Thursday, March 20, 2008
The Secret Hour
by Scott Westerfeld
Because I recently read a book by him, and they reminded me how much I liked him, I re-read this series again. I LOVE this series.
Like all Westerfeld books I've read so far, they have great tension, are fast-paced, and highly original. They are also peppered with random interesting factoids (he researches his stuff very well, and I love random factoids). I guess the best way to describe his books is with the word "cool." What other word fits them so well?
Like a lot of his other stuff, this one is YA (the main characters are all teenagers). One of the reasons I love this series especially is because it's all about things that go bump in the night. Quite literally. Great spooky read! (Three of the teenagers in the book are...um...goth-y outcasts, if that means anything to anyone. And there are all sorts of monsters in it.)
The characterization in this series is wonderful, as well. The characters are well-developed and constantly evolving...but I don't want to say anything about any of them—I don't want to spoil the twists of the plot—but...well, it's just cool. Wow, that was vague. Here's one specific: I don't particularly care for math. It was never my best subject, and I always found it a bit boring. Somehow Westerfeld takes math and makes it, not only interesting, but basically into a superpower, and I loved every minute of it. That takes talent.

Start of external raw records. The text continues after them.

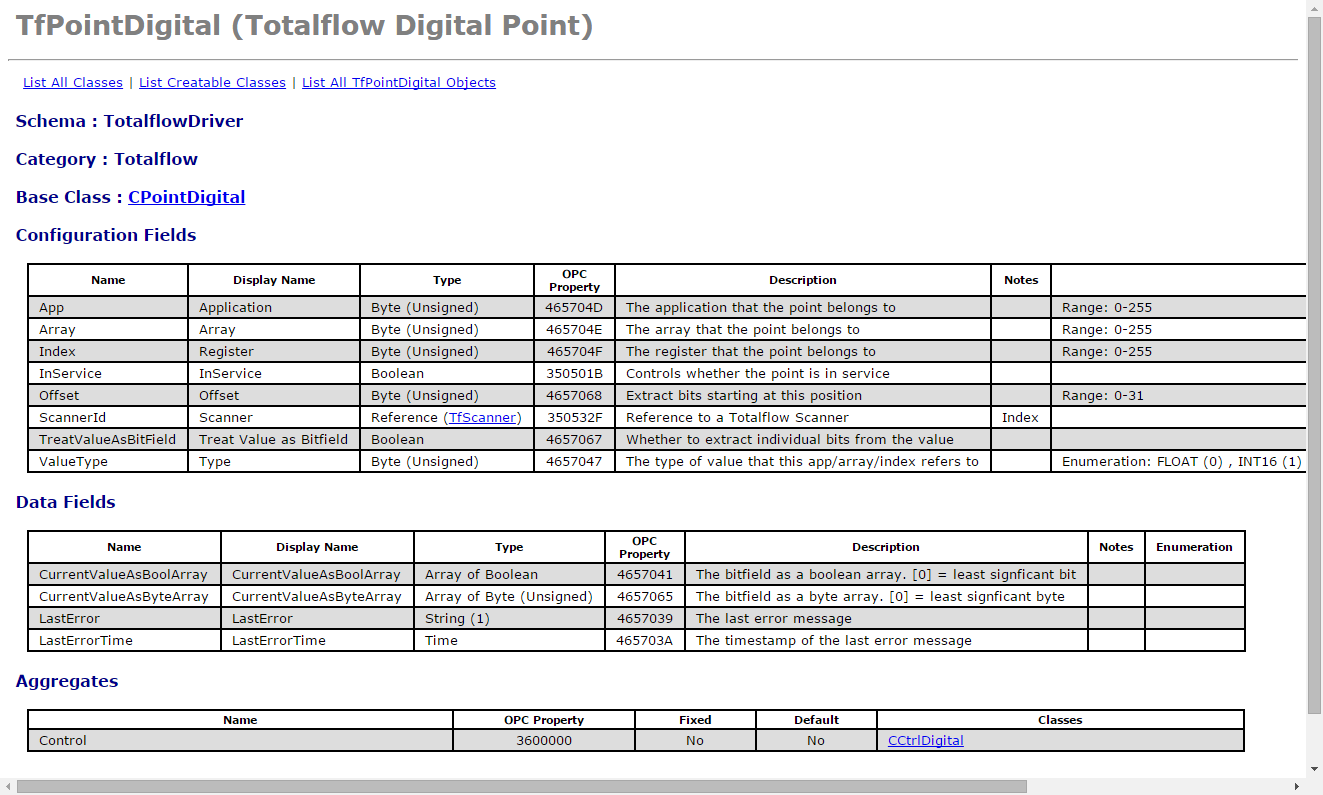The image size is (1323, 795).
Task: Click the TfPointDigital page title heading
Action: pos(303,26)
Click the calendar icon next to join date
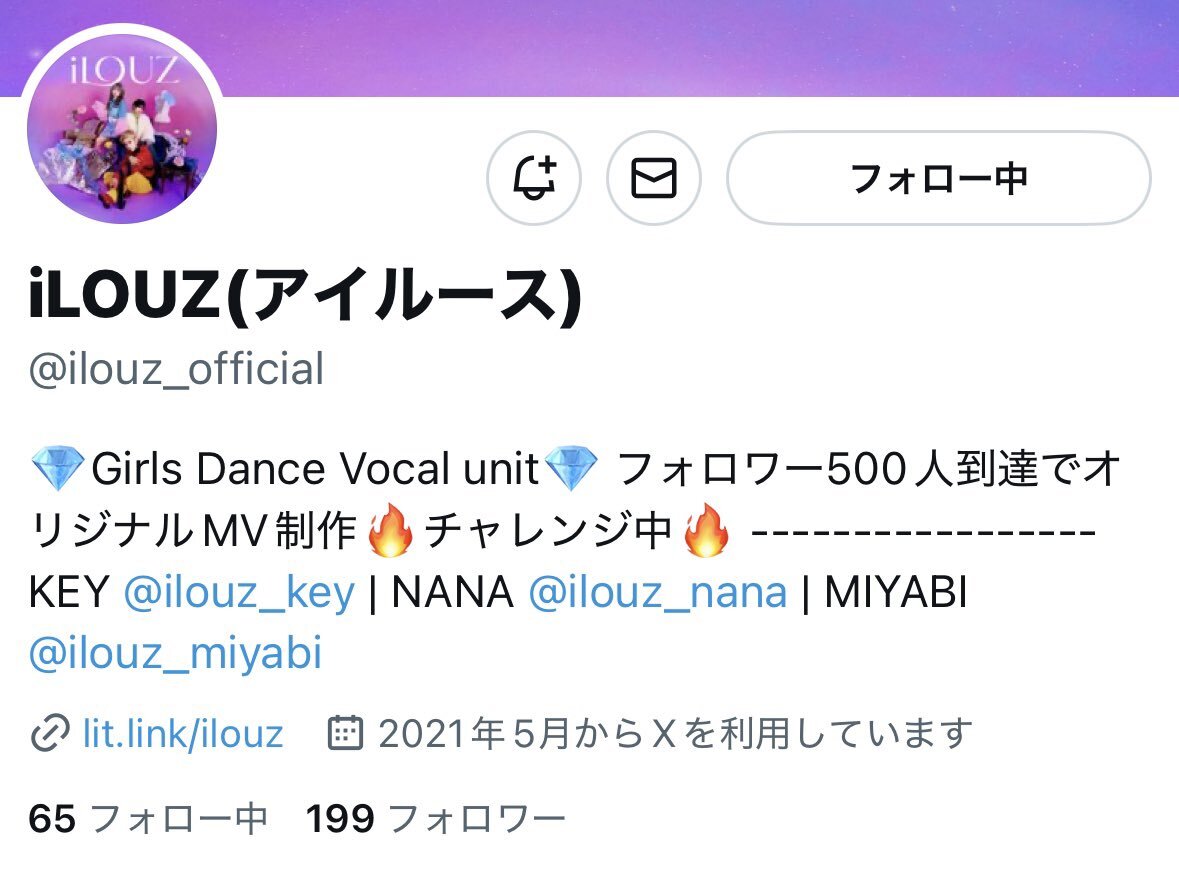Viewport: 1179px width, 885px height. click(x=346, y=733)
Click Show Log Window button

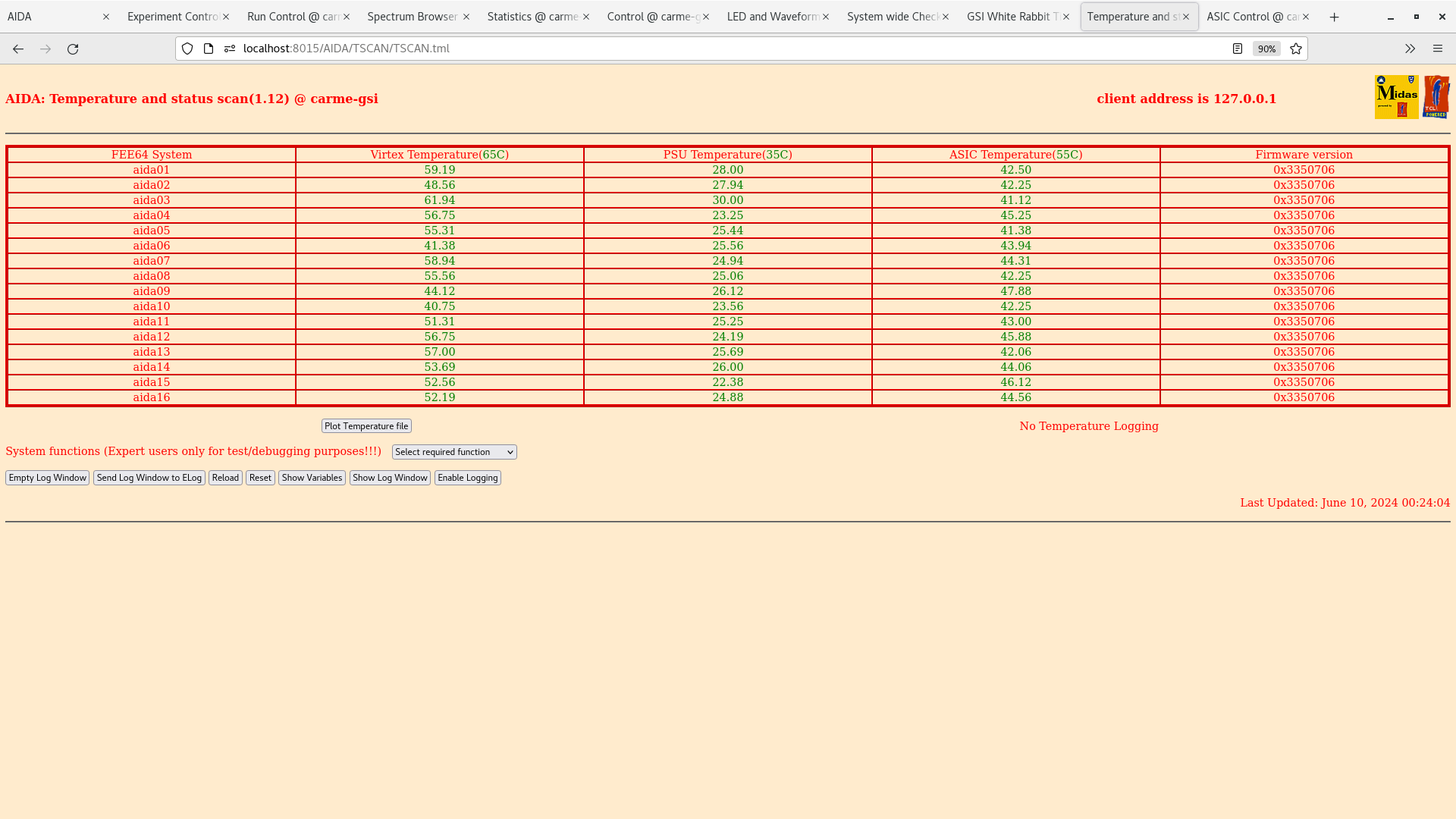(390, 477)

One more thing I have to say about this series and Westerfeld's ability to create tension: at the close of the first book, I was left believing the second book would HAVE to be a letdown. After all, where could he go from the tension of the first? How could he create something more exciting and interesting than The Secret Hour? And then I read the second, and was amazed. And then picked up the third book thinking, there's no way he could do that again. No way this one has as much suspense as the last...yet, the third was just as good as the others, if not better.
I hope he does another book for this series sometime. I really want to know what happens next...
Wednesday, March 12, 2008
by P.G. Wodehouse
I had heard of Wodehouse before, but never read anything that he wrote, and never had an idea of what he wrote. If I'd known, I would've picked him up much sooner.
This is the first book I've read of the Bertie Wooster series, and I have to say I enjoyed it. The book is basically a series of short stories about the disasters Bertie and some of his gentlemen friends find themselves in, and how Jeeves, Wooster's brilliant valet, manages to extricate them from their messes. Wooster himself if a pleasant fellow, if not a tad stupid and shallow, which may be why I like him so much.
Light-hearted and humorous, and some of the scenes are just funny—and I'm not sure if it's me taking my time getting used to the author's style and slowly picking up his sense of humor—but they seem to get progressively funnier as you progress through the book, and end with a story finally told from Jeeves' point of view, so you know what's going through that wonderful man's head. I'm glad Wooster somehow managed to get himself in such capable hands.